### Problem requirements
Your task is to repeat exactly the lines below between the line holding "Screen dimensions: 641x750" and the line holding "Delete the Rohit Sharma entry", inclusive, and only those.

### Provided material
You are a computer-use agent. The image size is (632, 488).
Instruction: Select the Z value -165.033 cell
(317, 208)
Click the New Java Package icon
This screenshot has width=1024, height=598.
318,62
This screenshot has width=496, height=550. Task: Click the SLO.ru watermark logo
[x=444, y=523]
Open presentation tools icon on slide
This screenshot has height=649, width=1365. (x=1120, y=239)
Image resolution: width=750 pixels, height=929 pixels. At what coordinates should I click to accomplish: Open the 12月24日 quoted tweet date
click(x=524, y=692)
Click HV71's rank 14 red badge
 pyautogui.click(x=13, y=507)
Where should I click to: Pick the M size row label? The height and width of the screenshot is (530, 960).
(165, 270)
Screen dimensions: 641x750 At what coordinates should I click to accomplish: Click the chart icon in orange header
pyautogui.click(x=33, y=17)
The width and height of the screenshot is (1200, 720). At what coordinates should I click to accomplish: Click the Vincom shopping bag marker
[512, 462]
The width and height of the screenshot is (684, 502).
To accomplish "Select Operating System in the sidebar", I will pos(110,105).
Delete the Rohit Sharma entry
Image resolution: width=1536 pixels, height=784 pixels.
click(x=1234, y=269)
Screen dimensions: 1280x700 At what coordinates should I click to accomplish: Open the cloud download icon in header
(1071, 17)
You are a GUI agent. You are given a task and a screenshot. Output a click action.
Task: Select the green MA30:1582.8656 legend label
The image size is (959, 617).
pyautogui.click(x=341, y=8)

### Response to the exercise
Screen dimensions: 641x750 At what coordinates should I click to accomplish: Click the chart icon in orange header
pyautogui.click(x=33, y=17)
The width and height of the screenshot is (1200, 720). At what coordinates should I click to accomplish: Click the Vincom shopping bag marker
[512, 462]
The width and height of the screenshot is (684, 502).
To accomplish "Select Operating System in the sidebar", I will pos(110,105).
Delete the Rohit Sharma entry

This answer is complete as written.